基于PGNAA/XRF融合的高精度煤炭重金属成分在线检测新方法及其物理机理研究

With the continuous development of China's industrialization process, the demand of the energy grows rapidly. The energy production and consumption structure of our country has been dominated by the coal; the wide use of the coal causes the release of heavy metals into the environment. This will bring serious pollution to the environment. At present, energy conservation and emission reduction have become a severe problem that needs to be solved urgently. In order to improve the utilization of coal resources and reduce the emission of the harmful heavy metal material, the real-time on-line analysis of the material composition could be used to provide necessary scientific data. Due to the limit of the flux of the neutron source and the measuring time, the prompt gamma neutron activation analysis (PGNAA) online analytical technology can’t able to realize the high precision measurements of the heavy metals by itself. On the basis of the previous research, this project proposes a new program. While the prompt gammas are used to measure the main elements such as oxygen and carbon, the secondary X-ray fluorescence are fully used to analysis the heavy metals at the same time. Through the technology fusion of the PGNAA and XRF, the main elements and the high precision measurements of the heavy metals in coal can be realized at the same time. Using the Monte Carlo method, the structure, performance and the measurement process of the system will be simulated to research the influence law and the physical mechanisms of the parameters on the performance of the system. The factors that affect the detection efficiency of the X-ray fluorescence will be the emphasis of the study. By the experimental and theoretical method, the effect of the particle size and geometric factors of material on the analysis precision of heavy metal elements will be studied. The empirical formula of the element content and the intensity of the gamma and X-ray is developed by the results of the simulation and experiment. The research work of this project will provide the basis of the theory and practice for improving the of quantitative analysis accuracy of the heavy metal elements in coal.

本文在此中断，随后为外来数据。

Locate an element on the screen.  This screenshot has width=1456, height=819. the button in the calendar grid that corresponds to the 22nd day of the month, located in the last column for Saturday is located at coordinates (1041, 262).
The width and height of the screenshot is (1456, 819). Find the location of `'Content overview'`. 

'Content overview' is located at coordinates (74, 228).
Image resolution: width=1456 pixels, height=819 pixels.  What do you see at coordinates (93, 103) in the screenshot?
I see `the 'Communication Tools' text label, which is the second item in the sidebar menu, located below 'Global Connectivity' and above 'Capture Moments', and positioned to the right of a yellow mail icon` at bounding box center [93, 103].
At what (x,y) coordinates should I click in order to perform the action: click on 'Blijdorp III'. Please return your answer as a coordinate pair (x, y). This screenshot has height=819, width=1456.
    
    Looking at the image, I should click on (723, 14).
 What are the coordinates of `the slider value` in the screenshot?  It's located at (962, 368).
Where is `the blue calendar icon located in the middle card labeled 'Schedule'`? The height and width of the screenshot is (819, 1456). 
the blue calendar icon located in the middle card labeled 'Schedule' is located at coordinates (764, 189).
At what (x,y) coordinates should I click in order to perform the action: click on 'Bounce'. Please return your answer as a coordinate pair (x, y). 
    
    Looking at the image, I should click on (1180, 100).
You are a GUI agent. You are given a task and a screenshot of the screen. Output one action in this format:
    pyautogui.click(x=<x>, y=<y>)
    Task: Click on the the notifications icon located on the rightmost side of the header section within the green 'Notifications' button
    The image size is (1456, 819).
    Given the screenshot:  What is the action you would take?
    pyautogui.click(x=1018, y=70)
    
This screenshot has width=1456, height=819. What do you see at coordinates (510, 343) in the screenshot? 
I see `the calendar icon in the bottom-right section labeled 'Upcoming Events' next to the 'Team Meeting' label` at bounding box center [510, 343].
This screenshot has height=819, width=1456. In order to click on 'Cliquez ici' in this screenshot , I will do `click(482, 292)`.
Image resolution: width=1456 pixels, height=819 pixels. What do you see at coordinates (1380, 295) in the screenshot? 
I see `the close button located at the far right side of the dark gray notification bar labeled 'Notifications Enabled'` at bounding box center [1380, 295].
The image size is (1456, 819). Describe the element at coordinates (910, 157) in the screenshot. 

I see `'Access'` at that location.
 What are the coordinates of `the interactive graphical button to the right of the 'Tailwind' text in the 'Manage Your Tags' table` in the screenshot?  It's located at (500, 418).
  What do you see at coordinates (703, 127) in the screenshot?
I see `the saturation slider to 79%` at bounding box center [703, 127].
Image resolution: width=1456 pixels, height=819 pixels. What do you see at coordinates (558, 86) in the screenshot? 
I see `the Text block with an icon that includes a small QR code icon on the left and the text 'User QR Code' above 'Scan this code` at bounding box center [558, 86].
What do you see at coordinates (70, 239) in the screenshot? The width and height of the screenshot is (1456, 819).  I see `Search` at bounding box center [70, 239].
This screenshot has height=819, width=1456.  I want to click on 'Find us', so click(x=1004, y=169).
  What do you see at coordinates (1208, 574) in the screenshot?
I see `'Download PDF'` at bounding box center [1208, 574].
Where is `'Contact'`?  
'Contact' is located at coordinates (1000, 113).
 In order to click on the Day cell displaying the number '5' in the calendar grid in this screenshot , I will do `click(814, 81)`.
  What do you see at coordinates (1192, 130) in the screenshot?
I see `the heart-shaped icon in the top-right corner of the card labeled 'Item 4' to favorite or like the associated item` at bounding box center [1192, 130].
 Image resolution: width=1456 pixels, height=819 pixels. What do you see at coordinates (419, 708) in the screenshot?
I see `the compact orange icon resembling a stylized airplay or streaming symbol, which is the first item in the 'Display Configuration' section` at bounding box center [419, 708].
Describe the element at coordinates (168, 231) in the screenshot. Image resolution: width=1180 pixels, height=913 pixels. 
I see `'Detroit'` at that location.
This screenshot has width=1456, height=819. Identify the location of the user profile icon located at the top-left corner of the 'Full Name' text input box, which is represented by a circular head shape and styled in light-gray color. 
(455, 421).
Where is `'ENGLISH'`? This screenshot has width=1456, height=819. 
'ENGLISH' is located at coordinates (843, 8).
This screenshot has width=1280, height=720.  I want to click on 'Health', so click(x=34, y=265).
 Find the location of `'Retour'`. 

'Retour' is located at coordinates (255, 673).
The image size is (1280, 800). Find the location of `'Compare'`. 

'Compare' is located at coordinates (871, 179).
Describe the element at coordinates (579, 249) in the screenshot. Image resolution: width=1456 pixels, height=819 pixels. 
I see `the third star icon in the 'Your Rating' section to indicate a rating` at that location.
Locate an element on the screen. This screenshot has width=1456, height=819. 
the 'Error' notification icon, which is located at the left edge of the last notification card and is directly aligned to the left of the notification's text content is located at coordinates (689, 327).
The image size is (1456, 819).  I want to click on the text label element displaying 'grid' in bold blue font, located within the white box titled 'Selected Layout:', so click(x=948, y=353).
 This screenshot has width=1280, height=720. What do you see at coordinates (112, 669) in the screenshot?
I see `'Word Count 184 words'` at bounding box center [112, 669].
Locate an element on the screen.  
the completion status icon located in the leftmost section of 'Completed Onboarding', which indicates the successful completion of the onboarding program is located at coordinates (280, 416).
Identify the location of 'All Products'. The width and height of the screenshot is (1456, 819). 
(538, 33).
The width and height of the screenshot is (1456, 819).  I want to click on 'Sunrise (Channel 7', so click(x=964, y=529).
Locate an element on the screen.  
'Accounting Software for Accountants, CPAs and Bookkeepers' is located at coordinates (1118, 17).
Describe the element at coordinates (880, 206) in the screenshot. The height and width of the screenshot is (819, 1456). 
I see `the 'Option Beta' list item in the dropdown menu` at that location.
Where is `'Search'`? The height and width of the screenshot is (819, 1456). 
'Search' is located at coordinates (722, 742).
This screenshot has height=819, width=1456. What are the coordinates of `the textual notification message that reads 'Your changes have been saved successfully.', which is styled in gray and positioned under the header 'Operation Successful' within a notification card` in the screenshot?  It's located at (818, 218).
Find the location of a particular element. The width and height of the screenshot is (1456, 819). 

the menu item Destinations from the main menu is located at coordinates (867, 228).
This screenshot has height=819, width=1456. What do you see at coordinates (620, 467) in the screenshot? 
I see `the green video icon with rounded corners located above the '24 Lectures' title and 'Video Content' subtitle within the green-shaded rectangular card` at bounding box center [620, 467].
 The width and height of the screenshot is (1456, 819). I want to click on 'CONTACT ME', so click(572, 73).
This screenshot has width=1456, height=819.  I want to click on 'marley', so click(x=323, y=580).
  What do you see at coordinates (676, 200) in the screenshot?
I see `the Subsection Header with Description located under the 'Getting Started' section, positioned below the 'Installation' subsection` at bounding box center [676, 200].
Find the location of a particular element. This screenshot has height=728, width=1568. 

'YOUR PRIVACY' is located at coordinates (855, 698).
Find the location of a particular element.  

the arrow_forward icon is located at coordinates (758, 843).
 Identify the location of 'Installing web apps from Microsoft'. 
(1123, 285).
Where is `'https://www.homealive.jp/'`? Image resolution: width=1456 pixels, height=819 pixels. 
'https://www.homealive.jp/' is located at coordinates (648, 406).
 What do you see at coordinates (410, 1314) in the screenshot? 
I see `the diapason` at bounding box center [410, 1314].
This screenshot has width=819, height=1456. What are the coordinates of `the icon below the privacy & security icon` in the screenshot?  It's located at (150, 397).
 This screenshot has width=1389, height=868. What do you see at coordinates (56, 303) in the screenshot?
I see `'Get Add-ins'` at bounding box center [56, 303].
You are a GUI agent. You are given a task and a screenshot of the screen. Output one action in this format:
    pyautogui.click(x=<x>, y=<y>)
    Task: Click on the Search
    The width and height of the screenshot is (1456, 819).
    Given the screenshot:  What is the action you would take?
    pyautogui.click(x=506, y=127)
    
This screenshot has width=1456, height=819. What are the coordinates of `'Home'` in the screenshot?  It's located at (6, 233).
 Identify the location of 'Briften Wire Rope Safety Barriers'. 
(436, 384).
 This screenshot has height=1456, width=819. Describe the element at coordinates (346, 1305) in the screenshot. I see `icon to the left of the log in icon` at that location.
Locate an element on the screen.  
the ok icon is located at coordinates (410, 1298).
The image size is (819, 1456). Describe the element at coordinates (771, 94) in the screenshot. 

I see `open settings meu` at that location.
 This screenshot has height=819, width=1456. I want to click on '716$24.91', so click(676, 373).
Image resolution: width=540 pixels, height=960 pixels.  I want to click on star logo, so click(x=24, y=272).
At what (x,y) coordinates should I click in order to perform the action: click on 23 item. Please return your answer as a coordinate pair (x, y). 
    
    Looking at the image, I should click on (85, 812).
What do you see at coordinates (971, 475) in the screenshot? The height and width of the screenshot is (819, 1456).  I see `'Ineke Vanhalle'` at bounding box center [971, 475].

节能减排是我国经济社会发展中亟需解决的问题。通过实时在线分析物料成分，可为提高煤炭资源利用率、降低重金属排放提供必要的科学数据支持。由于中子源通量和测量时间的限制，单一的瞬发γ中子活化（PGNAA）在线分析技术无法实现煤炭中微量重金属的高精度测量。本项目在已有研究基础之上，提出在利用PGNAA中瞬发γ射线信息的同时，充分利用瞬发γ射线激发的特征X荧光信息的新方法，通过PGNAA和XRF技术的融合，对煤炭中主要元素测量的同时实现重金属的高精度测量。利用蒙特卡洛方法研究系统的结构、性能和测量过程，重点研究影响瞬发γ射线激发的X荧光探测效率的主要因素，建立系统各物理参数与系统性能的理论关系；从实验和理论两方面入手，研究物料的粒度、几何因素等对重金属元素分析精度影响的物理机制；分析实验和模拟结果，建立元素含量与特征γ、X能谱信息的相关模型，为提高煤炭中重金属元素的测量精度提供理论和实践上的依据。

随着我国社会的发展，能源的需求越来越大。煤炭是我国能源的支柱，伴随着煤炭的燃烧，煤炭中的微量重金属有可能进入环境，这些微量重金属元素对人类和环境的危害都很大，是需要重视的问题。利用瞬发伽马中子活化技术可实现煤炭工业现场中煤炭元素成分的实时在线检测，但对应低含量、中子截面较小的重金属元素，PGNAA的检测精度较低。本项目通过PGNAA和XRF技术的融合，提高煤炭中重金属的检测精度，通过项目的实施，主要取得的结果如下：研究了PGNAA中荧光产生的物理机制，结果表明PGNAA过程中，中子与物质相互作用产生的带电粒子、伽马射线，这些次级粒子分别通过与物质的内转换、光电效应，可产生物料中元素的特征X荧光，但主要的X荧光来源于次级低能伽马与元素的相互作用；设计并优化PGNAA-XRF联合检测混合样品中重金属元素的实验装置，分析实验结果，由混合样品中Hg和Pb元素之间的特征伽玛和X荧光与其浓度的关系，拟合给出了PGNAA-XRF联合检测方法测量元素含量的经验公式，由此证明了PGNAA与XRF联合检测方法的可行性，且该方法可显著降低样品中中子截面低的重金属Pb的检测限；利用使用硅漂移探测器(SDD)测量DT中子发生器产生的中子与煤炭中的元素相互作用产生的光谱，测量结果表明能谱中明显测到Pb元素的特征X荧光峰，但由于基体效应，在工业物料表面不平整时，荧光计数率较低；为提高物料中元素分析精度，对基体效应中物料的颗粒度进行了研究，同时对X荧光的解谱方法进行了研究，从而提高物料中元素分析精度。